* [The tasks]:
• a. In the TeamCity post, rewrite the paragraph that begins "TeamCity's cloud integration allows you" as a shorter version that keeps its main facts.
• b. Rewrite everything in the TeamCity post from "I’m going to" down to "after a build).", putting "fresh build" wherever "clean build" appears.
• c. Make a list of all the points in the dash-marked list of the TeamCity post.

* [Selected passage]:
⁂
I found the documentation of configuration and why certain things are set up a specific way a bit lacking on the new vSphere support from TeamCity, so here we do a dive into how everything works.
I’m going to assume you have a fairly good grasp on what TeamCity is and how to manage it, if you feel I’ve skipped anything and should go into better detail drop me a message either through the site’s contact page or a comment here.
TeamCity Cloud Integration
TeamCity’s cloud integration allows you to move your build agents from machines you may have online all day to a base image you clone out and spin up as required (and as many as required in whatever combination).
- You’re not limited to 3 build agent configurations with the base TeamCity install, you’re limited to 3 active at any one time. Good for multi-platform environments.
- Resources are only used when needed.
- Every build can be a clean build (if you trash your build agents after a build).
- Each virtual machine being a single build agent vs multiple build agents on a single machine with multiple cores may waste resources.
⁂
* [Supplied material]:
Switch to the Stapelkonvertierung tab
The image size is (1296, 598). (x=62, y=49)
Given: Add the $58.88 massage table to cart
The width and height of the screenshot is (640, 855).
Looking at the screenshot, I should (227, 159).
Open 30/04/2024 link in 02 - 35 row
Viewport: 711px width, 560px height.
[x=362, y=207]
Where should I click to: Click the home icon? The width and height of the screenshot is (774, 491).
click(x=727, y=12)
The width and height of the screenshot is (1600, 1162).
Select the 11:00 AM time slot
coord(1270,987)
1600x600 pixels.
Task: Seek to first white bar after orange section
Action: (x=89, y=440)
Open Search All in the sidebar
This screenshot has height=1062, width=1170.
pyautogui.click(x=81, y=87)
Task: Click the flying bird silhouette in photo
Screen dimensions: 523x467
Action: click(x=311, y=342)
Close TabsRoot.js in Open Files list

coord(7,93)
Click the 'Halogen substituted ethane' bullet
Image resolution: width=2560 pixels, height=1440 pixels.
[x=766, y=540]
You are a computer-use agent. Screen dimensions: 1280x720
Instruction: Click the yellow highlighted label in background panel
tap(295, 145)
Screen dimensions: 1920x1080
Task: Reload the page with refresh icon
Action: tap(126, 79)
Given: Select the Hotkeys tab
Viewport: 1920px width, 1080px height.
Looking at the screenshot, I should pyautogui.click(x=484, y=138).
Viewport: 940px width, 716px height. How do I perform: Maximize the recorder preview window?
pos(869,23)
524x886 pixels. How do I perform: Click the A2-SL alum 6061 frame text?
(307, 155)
⁂
* [Complete answers]:
• a. TeamCity's cloud integration replaces build agents on always-on machines with a base image that is cloned and started only when needed, in any number or mix.

• b.
I’m going to assume you have a fairly good grasp on what TeamCity is and how to manage it, if you feel I’ve skipped anything and should go into better detail drop me a message either through the site’s contact page or a comment here.
TeamCity Cloud Integration
TeamCity’s cloud integration allows you to move your build agents from machines you may have online all day to a base image you clone out and spin up as required (and as many as required in whatever combination).
- You’re not limited to 3 build agent configurations with the base TeamCity install, you’re limited to 3 active at any one time. Good for multi-platform environments.
- Resources are only used when needed.
- Every build can be a fresh build (if you trash your build agents after a build).

• c.
- The base TeamCity install limits you to 3 active build agent configurations at a time, not 3 in total, which suits multi-platform environments.
- Resources are used only when needed.
- Every build can be a clean build if build agents are trashed after a build.
- Running one build agent per virtual machine, instead of several agents on one multi-core machine, may waste resources.